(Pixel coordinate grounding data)
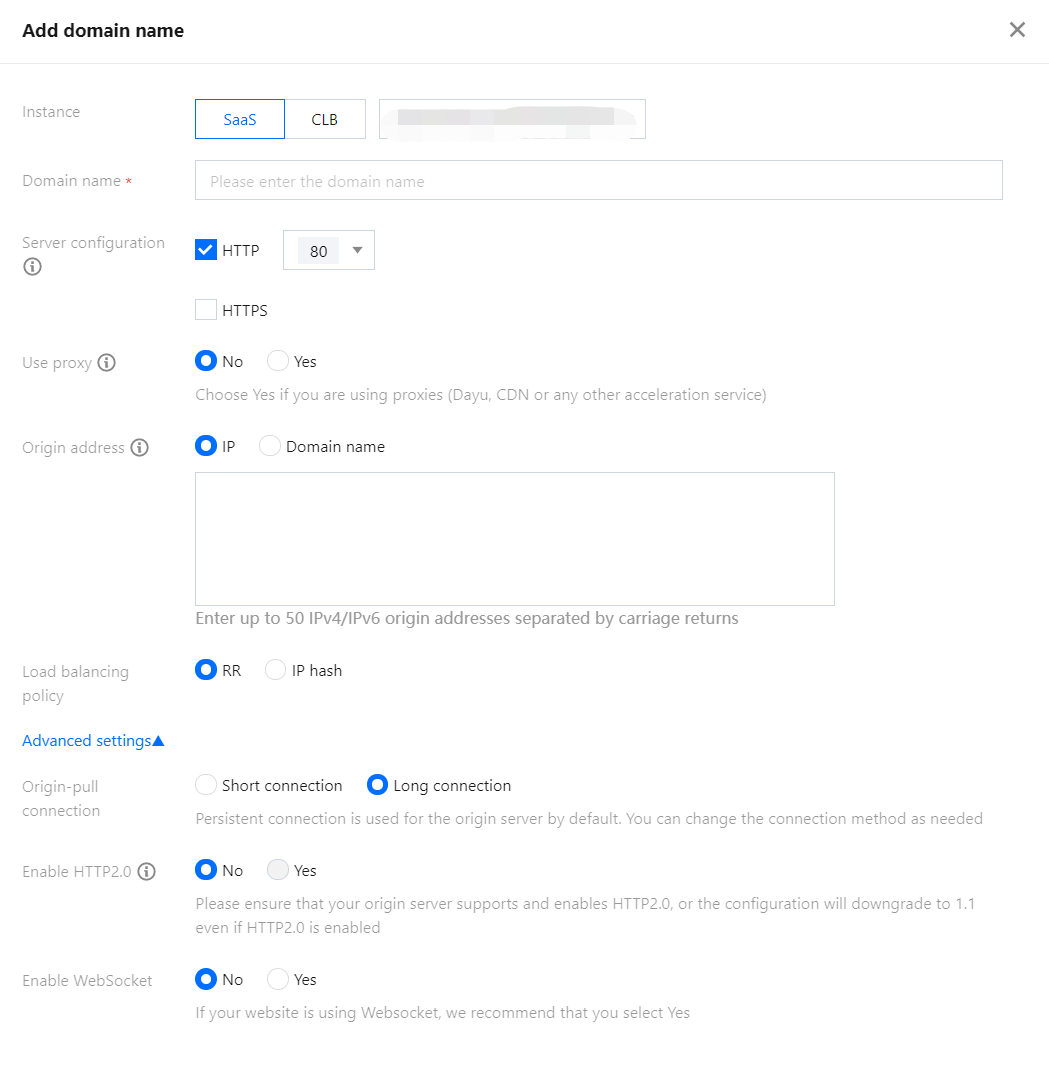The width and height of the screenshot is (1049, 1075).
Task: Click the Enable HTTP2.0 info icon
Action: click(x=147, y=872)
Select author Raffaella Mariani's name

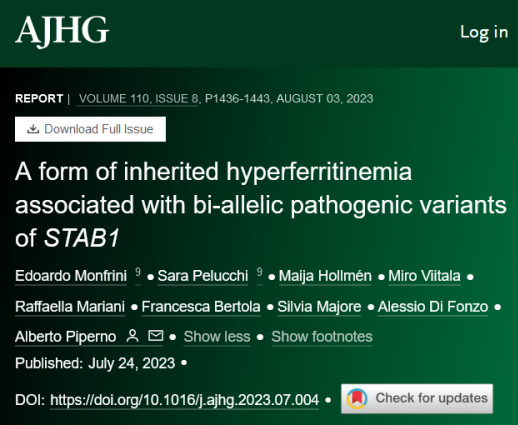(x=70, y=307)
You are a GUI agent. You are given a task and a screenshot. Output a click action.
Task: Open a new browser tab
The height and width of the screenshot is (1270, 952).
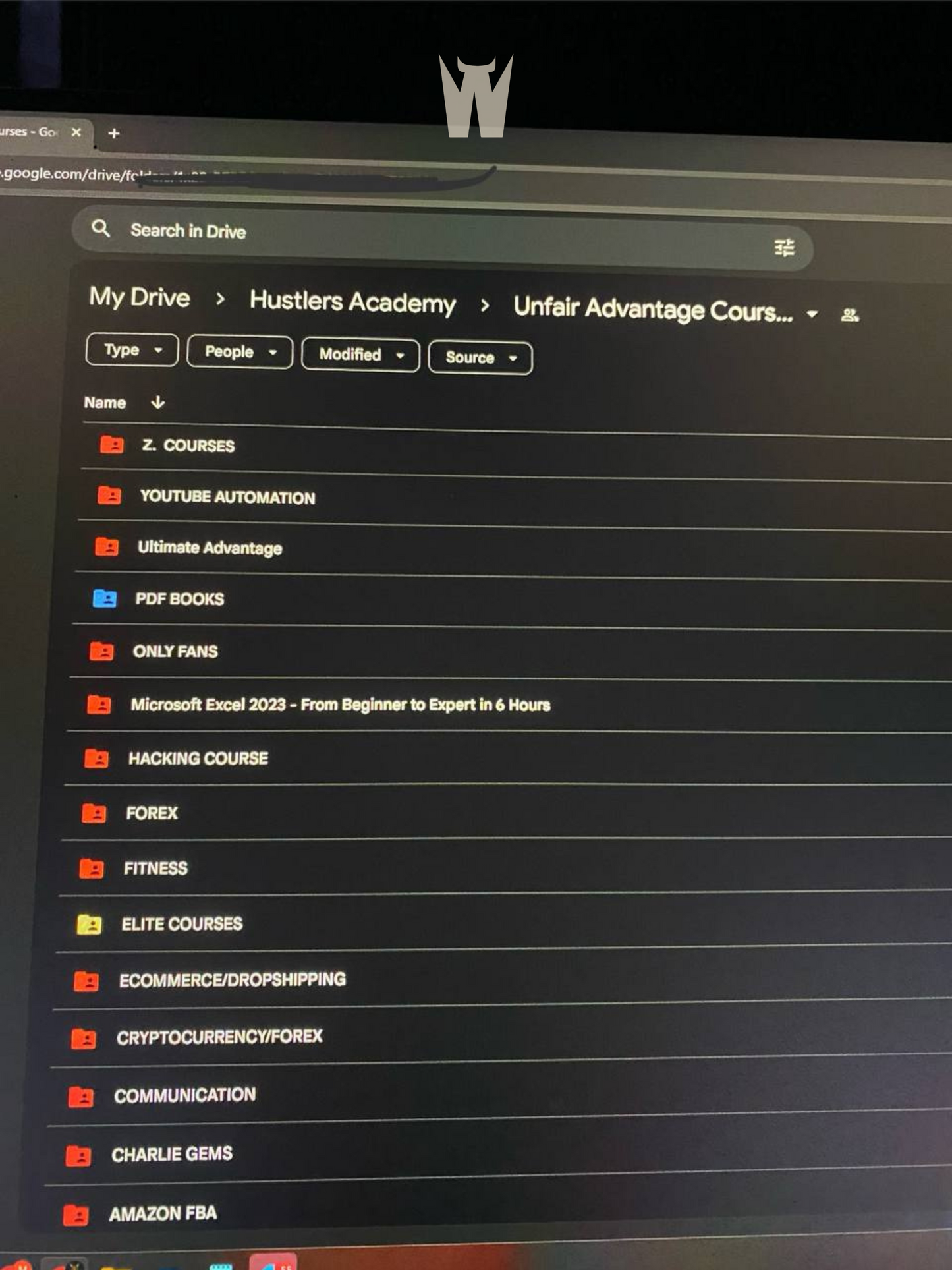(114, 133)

- _Action item_
Reproduce only the lines from the line with "Task: Open a new browser tab" to the end of the entries. Keep both ends, copy them exactly, and omit every picture.

- _Answer area_
Task: Open a new browser tab
The height and width of the screenshot is (1270, 952).
(114, 133)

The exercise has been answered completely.